Stored data entries
________________________________________

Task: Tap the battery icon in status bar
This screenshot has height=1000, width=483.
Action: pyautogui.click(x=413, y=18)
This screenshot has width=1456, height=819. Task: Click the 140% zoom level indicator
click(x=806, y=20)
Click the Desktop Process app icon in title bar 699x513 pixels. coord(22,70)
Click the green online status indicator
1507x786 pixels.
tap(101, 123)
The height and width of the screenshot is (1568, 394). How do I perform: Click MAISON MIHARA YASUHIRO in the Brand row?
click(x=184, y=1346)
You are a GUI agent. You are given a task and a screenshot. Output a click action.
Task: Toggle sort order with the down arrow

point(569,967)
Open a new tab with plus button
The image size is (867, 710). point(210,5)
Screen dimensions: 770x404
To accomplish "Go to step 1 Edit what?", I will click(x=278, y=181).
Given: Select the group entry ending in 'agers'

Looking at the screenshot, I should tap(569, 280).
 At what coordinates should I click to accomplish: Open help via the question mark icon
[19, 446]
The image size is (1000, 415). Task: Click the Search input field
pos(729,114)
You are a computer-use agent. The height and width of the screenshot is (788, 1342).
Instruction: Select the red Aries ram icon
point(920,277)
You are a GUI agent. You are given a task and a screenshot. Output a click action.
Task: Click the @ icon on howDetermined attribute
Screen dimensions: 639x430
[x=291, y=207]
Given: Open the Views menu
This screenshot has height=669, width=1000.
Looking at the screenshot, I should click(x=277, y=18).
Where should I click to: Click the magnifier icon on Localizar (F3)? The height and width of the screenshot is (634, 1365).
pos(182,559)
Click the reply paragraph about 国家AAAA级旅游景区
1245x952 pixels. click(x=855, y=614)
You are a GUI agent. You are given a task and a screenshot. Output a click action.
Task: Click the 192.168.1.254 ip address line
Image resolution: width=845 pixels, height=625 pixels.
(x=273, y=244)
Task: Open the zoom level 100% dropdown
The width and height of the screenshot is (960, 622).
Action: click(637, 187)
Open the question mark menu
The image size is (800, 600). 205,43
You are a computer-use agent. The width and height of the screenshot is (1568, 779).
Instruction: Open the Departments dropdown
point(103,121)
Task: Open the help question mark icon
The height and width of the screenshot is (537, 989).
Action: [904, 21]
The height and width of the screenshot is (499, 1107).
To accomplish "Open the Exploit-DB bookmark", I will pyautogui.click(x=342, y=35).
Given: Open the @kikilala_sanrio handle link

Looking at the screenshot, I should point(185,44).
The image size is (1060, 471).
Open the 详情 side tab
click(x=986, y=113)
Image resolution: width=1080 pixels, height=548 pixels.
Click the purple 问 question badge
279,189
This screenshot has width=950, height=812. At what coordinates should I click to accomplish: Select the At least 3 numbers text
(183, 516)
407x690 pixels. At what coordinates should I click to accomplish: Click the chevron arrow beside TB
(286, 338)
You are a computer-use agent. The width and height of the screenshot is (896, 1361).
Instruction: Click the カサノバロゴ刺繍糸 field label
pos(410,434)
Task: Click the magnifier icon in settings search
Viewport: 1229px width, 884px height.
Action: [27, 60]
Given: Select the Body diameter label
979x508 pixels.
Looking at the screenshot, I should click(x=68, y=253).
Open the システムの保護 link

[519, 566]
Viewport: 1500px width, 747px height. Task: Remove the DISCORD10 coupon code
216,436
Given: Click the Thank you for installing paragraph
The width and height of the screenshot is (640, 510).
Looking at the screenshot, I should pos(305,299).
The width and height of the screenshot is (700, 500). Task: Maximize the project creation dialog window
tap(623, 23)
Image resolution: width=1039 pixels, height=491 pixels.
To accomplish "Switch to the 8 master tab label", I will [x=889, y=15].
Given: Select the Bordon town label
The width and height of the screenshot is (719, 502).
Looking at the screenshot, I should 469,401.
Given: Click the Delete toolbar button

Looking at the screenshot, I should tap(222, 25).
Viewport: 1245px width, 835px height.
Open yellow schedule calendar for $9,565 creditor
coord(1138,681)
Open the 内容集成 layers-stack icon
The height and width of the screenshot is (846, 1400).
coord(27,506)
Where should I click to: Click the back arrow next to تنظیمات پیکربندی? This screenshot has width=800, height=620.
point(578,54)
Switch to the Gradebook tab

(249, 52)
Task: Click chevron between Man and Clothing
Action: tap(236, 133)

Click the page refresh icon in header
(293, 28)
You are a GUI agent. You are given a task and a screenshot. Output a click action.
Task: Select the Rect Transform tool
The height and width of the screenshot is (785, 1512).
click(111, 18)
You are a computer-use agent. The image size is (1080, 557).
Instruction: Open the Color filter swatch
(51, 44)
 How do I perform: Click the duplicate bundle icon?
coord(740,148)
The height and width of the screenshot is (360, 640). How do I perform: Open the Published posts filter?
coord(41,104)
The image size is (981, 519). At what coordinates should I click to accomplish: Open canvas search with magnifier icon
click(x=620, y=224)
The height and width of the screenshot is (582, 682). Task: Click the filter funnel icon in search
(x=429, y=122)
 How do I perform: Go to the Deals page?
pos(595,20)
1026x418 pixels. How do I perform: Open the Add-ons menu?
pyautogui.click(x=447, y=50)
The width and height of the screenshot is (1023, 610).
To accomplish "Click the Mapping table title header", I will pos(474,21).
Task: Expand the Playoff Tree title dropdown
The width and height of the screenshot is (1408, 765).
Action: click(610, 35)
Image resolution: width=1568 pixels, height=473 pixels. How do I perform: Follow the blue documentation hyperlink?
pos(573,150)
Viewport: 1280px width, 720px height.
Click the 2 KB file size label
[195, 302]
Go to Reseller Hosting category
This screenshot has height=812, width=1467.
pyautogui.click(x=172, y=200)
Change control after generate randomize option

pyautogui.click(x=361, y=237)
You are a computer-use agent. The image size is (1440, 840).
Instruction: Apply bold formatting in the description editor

________________________________________

### EXERCISE DETAILS
Search the records above for the string "computer". Copy every line that contains it.

### RESULT OF THIS TASK
You are a computer-use agent. The height and width of the screenshot is (788, 1342).
You are a computer-use agent. The width and height of the screenshot is (1568, 779).
You are a computer-use agent. The width and height of the screenshot is (896, 1361).
You are a computer-use agent. The image size is (1080, 557).
You are a computer-use agent. The image size is (1440, 840).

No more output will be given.